I’m Faith Navarro. I produce several shows at PumaPodcast like The Hows of Housing, Kung Gusto Mo ng Pagbabago, and more. Before I was a podcaster, I was an assistant producer for Kwentuhang Pets Atbp., a radio program talking about animal welfare. I had never parented my own dog, and didn’t realize that I wanted to until I recently got my own place and was diagnosed with a mental disorder. And today, on International Dog Day, I want to tell you about what I’ve learned from adopting a dog. Here are a few takeaways from my a-dog-tion journey.

When getting a dog, we all have that fur-fect friend in our imagination: well-behaved, quick to learn, sweet but not too clingy. It’s probably why many prefer to buy purebreds that are expected to carry their ancestors’ desirable characteristics. Although there are a lot of very real ethical concerns arising from breeding, (How frequent are the mommas giving birth? Where do disabled pups go? Is it okay to force the dogs to mate?) I understand why people buy pure breeds - especially those who want their next dog to be their Service Dog for their invisible disabilities. We can talk about those concerns another time.
For now, I share some thoughts that might benefit those who are open to adopting mixed breeds like our local Aspins.

1. The dog will need us more than we need them. When I first brought home Rocky, an old dog from a shelter, I liked him a lot. He was sweet and I could see him becoming my personal Emotional Support Animal. The people at the shelter were celebrating the fact that a senior dog would finally find their forever home, like it was nothing short of a miracle.
I visited him several times but the night he went home with me, he developed a cough. I had to bring him to the vet. The vet did tests and he had to take medication. Getting a new pet means accepting that there will be challenges in caring for them, and it won’t necessarily always be you on the receiving end of affection. Dogs, purebred or mixed, are dependent on our capacity to care for them.
2. The dog’s behavior at the shelter might change when you get home. Rocky was timid at the shelter. He didn’t howl or bark. But when we went home, he started howling when he was bored. SOMETIMES AT MIDNIGHT! I know that this is part of the adjustment period, but it went on for more than 10 days. Because sleeplessness aggravates my mental condition, I had to make the tough decision to bring him back to the shelter.
Pro tip: Consider fostering to start, and make your intentions clear with the shelter or the person you are getting the dog from. Don’t blame yourself or the dog for not being compatible. Fail forward. And when you are ready, try again. But remember:
3. There is no such thing as a perfect match. Training is equally as important as finding a dog that feels like your soulmate. Rocky howled every evening to show his anxiety. Ollie, my newly adopted black Aspin pup, was “feeling close” since Day 1. He never cried. While Rocky knew that it’s only when I walked him outside that he can do his “business”, Ollie marked our house as his territory with all the smells you can imagine.

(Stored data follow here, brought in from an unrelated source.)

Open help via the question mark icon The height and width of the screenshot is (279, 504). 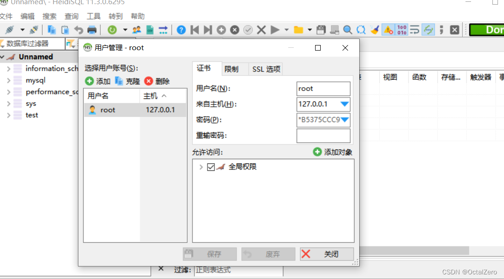click(x=181, y=29)
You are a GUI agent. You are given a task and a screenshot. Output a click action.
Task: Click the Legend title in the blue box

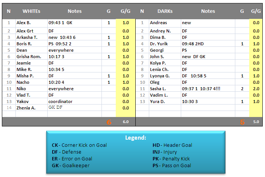pyautogui.click(x=136, y=138)
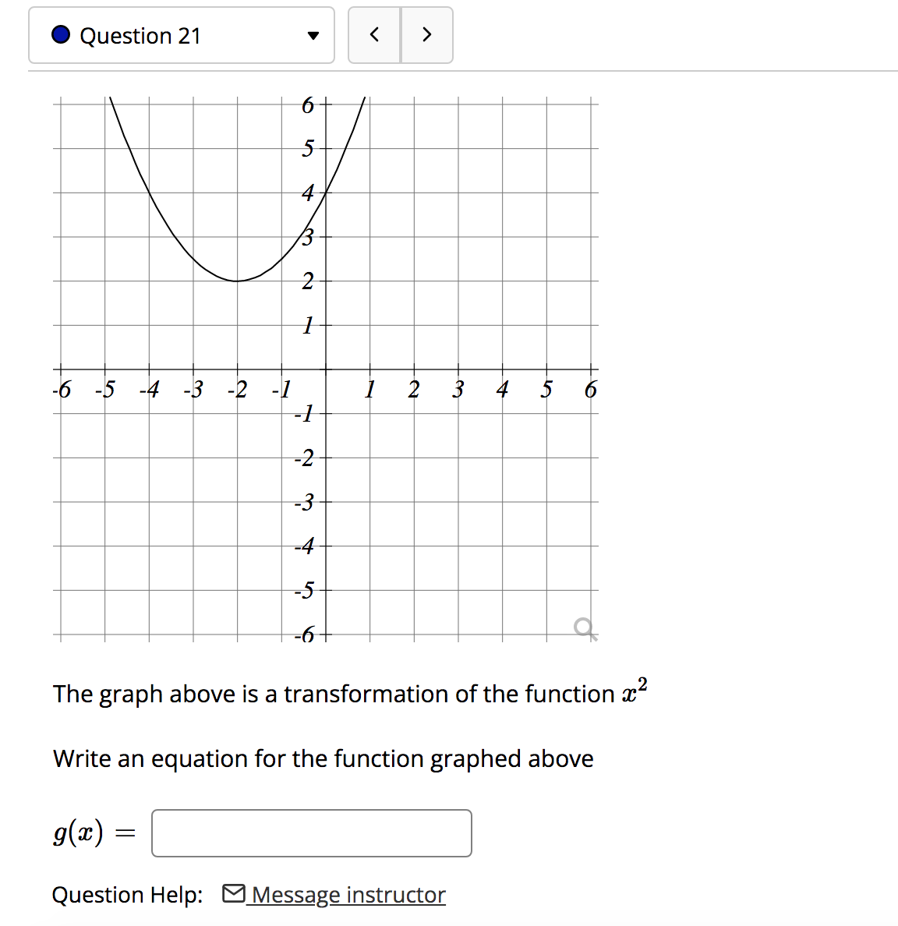Click the previous question navigation button
898x926 pixels.
tap(374, 35)
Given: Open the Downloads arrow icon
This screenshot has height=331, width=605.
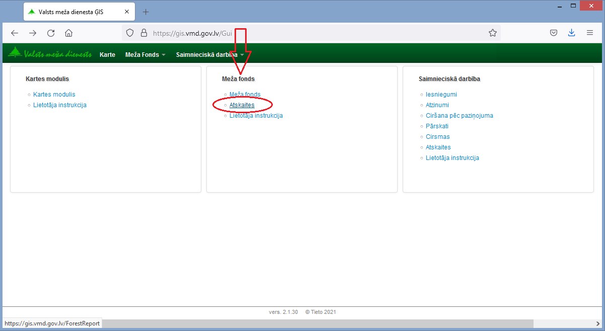Looking at the screenshot, I should pos(571,33).
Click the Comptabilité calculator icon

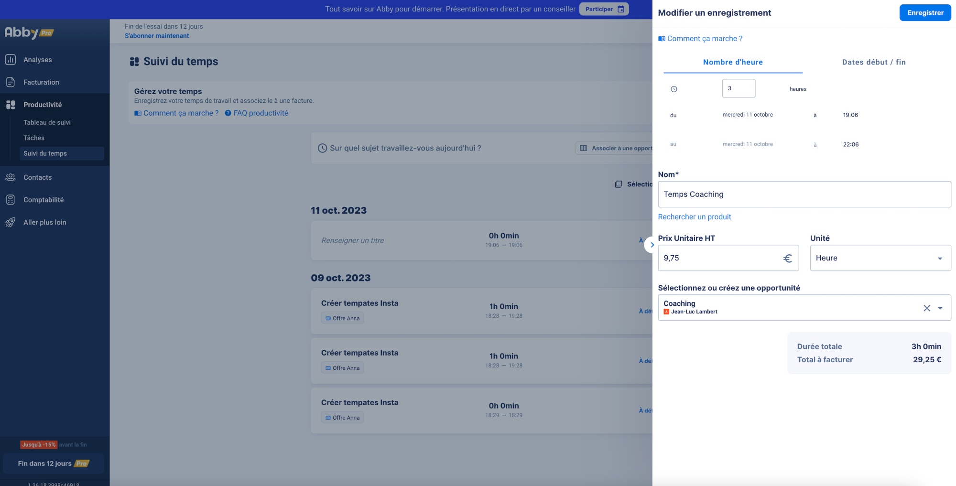click(11, 200)
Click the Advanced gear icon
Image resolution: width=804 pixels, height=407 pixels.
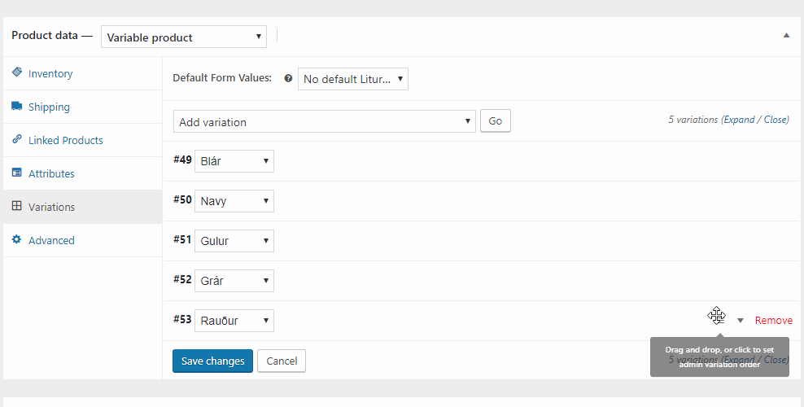coord(17,239)
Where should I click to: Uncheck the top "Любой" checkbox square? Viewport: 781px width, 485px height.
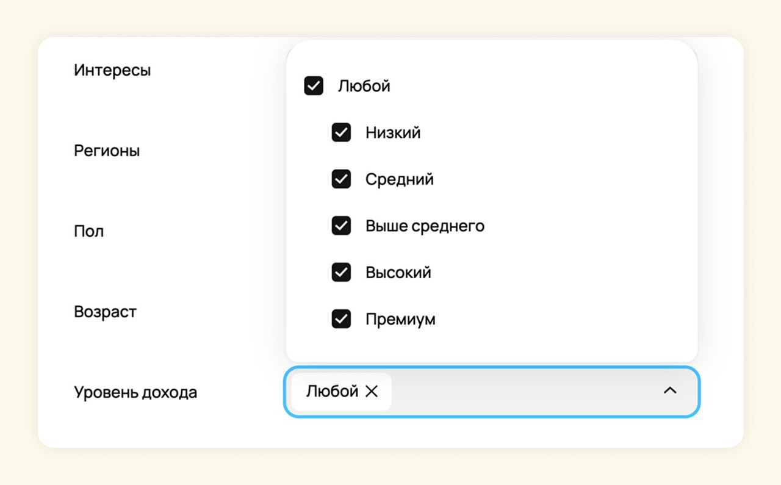click(x=314, y=86)
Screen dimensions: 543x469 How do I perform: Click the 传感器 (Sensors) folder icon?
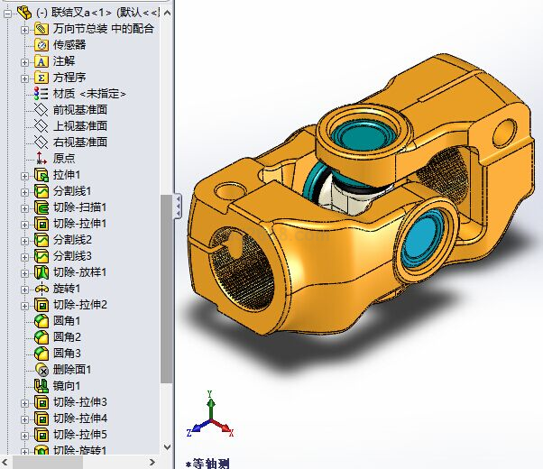pos(41,44)
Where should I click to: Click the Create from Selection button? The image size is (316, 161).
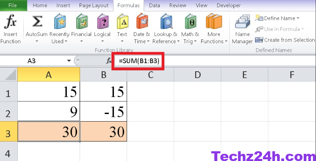[x=285, y=40]
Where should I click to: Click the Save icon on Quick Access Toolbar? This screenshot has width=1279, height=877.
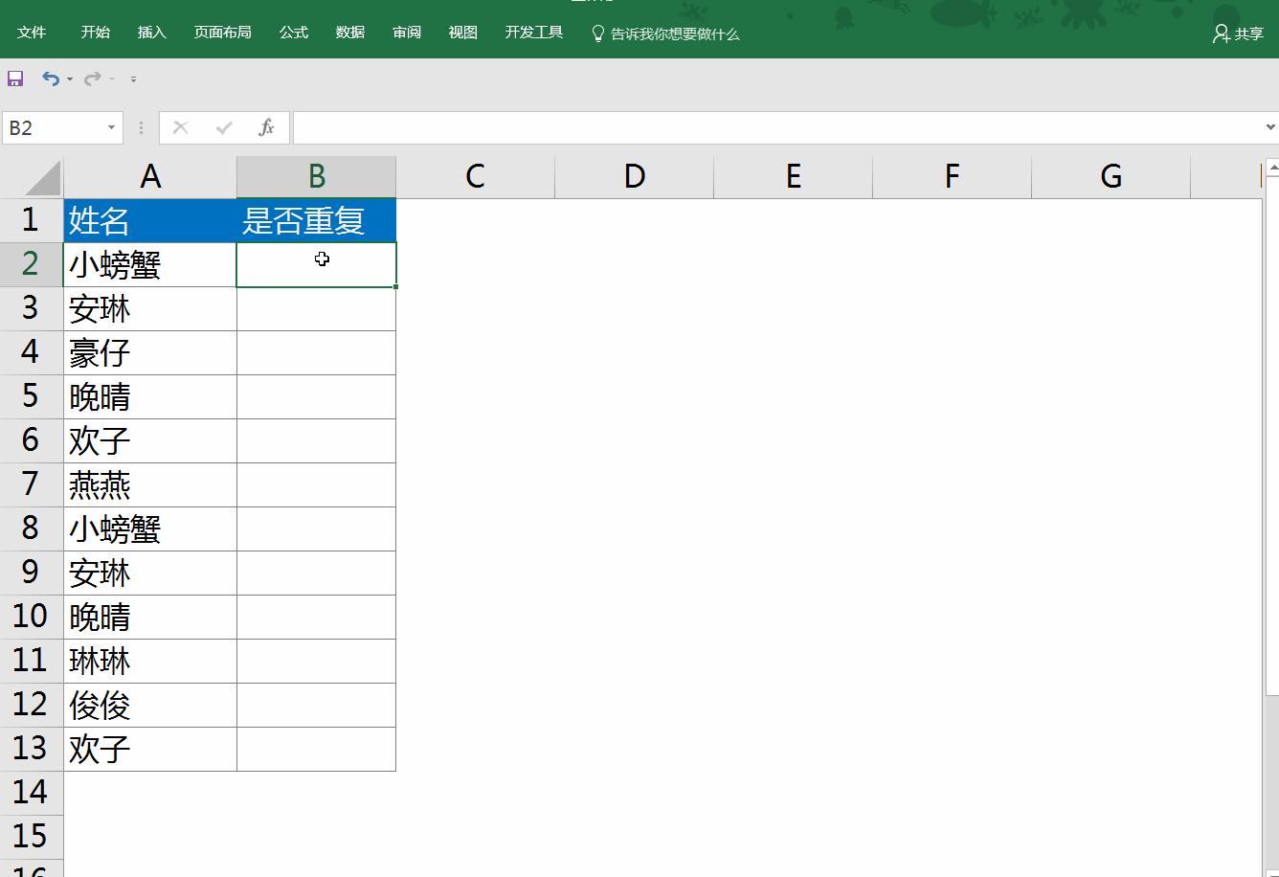[x=14, y=79]
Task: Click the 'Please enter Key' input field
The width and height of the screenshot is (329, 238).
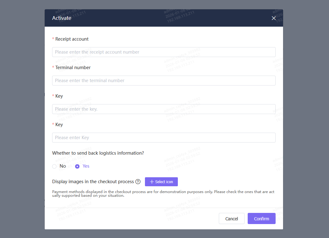Action: point(164,138)
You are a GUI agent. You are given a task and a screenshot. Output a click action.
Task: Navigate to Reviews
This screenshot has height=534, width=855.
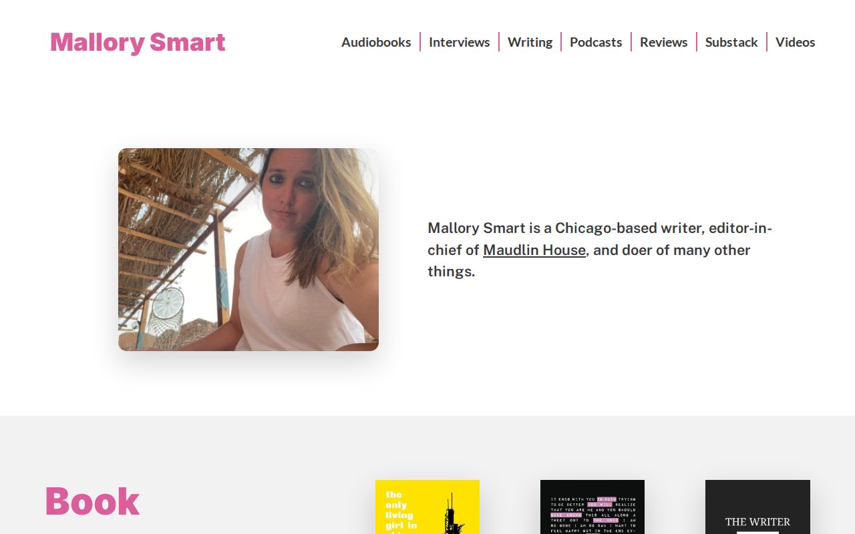(x=663, y=42)
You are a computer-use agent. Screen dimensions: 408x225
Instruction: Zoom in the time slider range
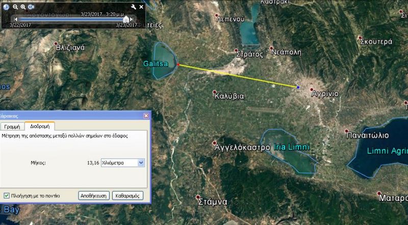(23, 7)
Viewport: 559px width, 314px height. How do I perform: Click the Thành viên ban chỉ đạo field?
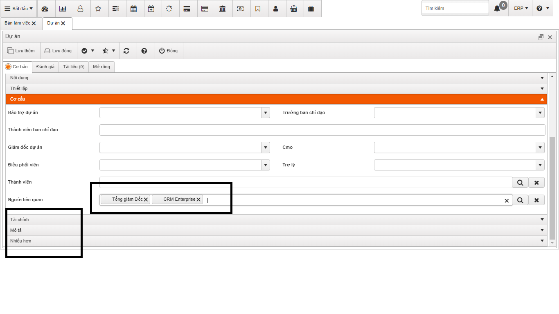[322, 130]
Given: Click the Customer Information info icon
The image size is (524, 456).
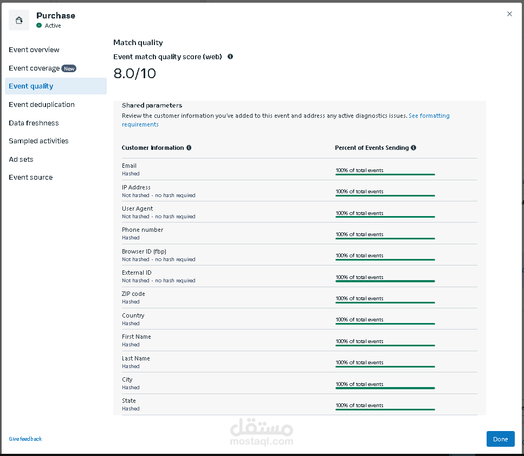Looking at the screenshot, I should (189, 148).
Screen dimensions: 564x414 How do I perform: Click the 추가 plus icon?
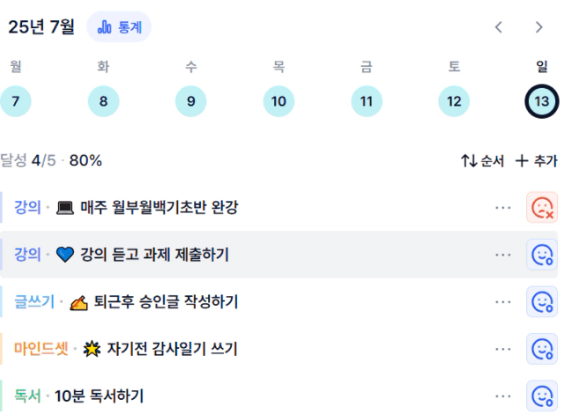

While I personally think that there’s no “the one” in your search for a dog, I do think there are several factors that will allow you to make it work. I found myself saying “Hey, I can take care of you, and you can take care of me, too.” Ollie knows when I’m sad and works his magic by licking my face or tugging my pants. He barks at me for belly rubs in the morning and I have no choice but to get my depressed self out of bed. Our relationship works. And for the parts of it that don’t, I think we both have the capability and the love for each other to get over those bumps.
As you go through your own a-dog-tion journey, I hope you find your Ollie too.